Small business support services need work

Government-run support networks designed to offer help and support to UK small businesses and start-ups are falling short of the standards required, according to a report from the Confederation of British Industry.

The CBI report, Improving Government Services For Small and Growing Businesses, shows that many small firms do not trust the quality of advice on offer or do not believe it is relevant to their needs.

For example, Business Link is used by just one in seven firms despite receiving £140 million of Government money a year.

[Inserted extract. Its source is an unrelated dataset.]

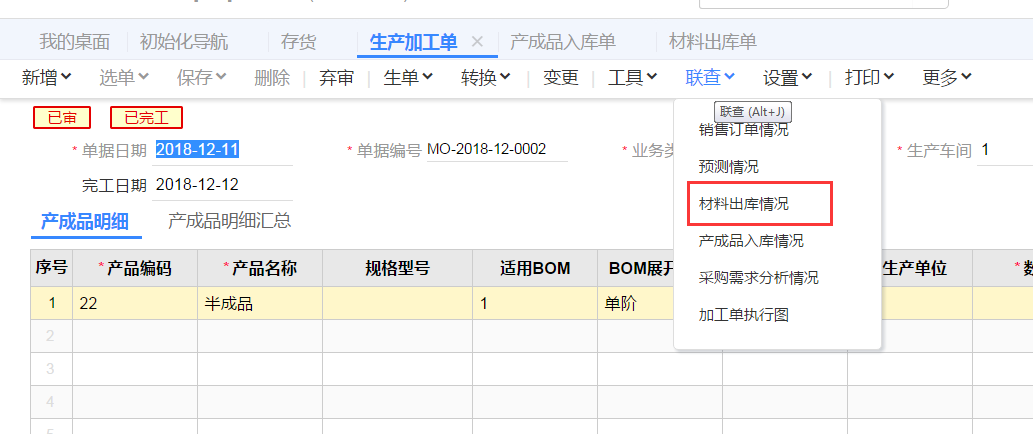Open the 打印 dropdown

Furthermore, independent research shows only 38 per cent of those businesses are satisfied with the general business information it imparts.

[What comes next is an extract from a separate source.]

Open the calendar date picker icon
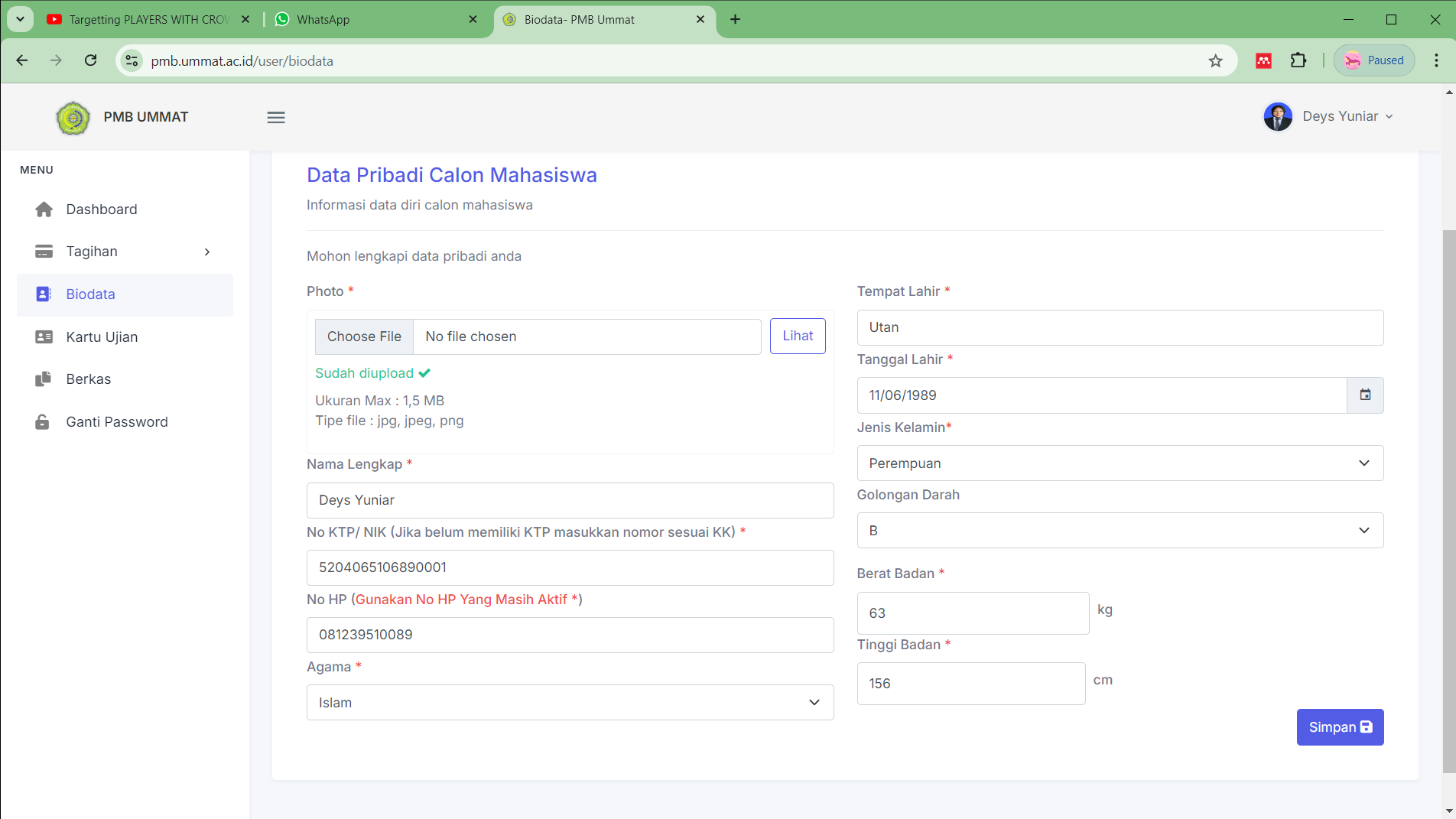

‘With UK levels of entrepreneurial activity stalling, and levels rising elsewhere in the world, it is more crucial than ever that Government services help to deliver productivity gains for business,’ commented Ian McCafferty, CBI Chief Economic Adviser.

‘Quality business support is proven to boost survival and growth prospects so is essential to enabling an “enterprise revolution”,’ he continued. ‘However, there are too many overlapping, confusing and inconsistent schemes.’

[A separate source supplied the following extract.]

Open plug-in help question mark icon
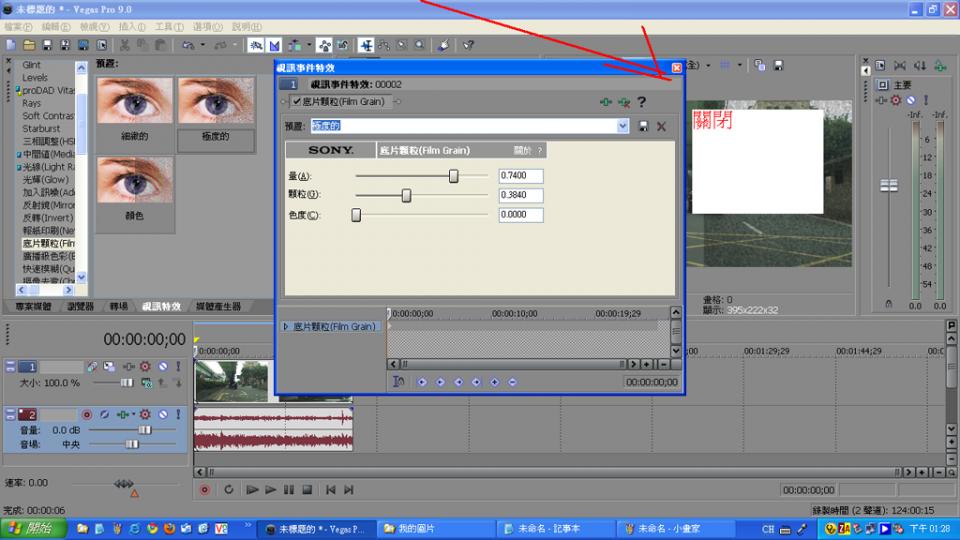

The CBI has made a number of recommendations to improve matters, including:

  • Streamlining the services and support schemes on offer to reduce confusion and free up resources to improve those which are effective and add value.
  • Filling a gap in the support network for small firms looking to grow.
  • Improving training for advisers, especially those lacking a business background, to offer a higher quality of advice, particularly for firms needing strategic advice rather than nuts-and-bolts help.
  • Ensuring any publicly funded initiative reflects business demand and addresses a failure or gap in the existing market.
  • Pressing Government departments to work with the Small Business Service to create an enterprise culture rather than resist it.
  • Regional Development Agencies must focus their resources on economic development and regeneration and ensure the business community is involved in development of regional policy.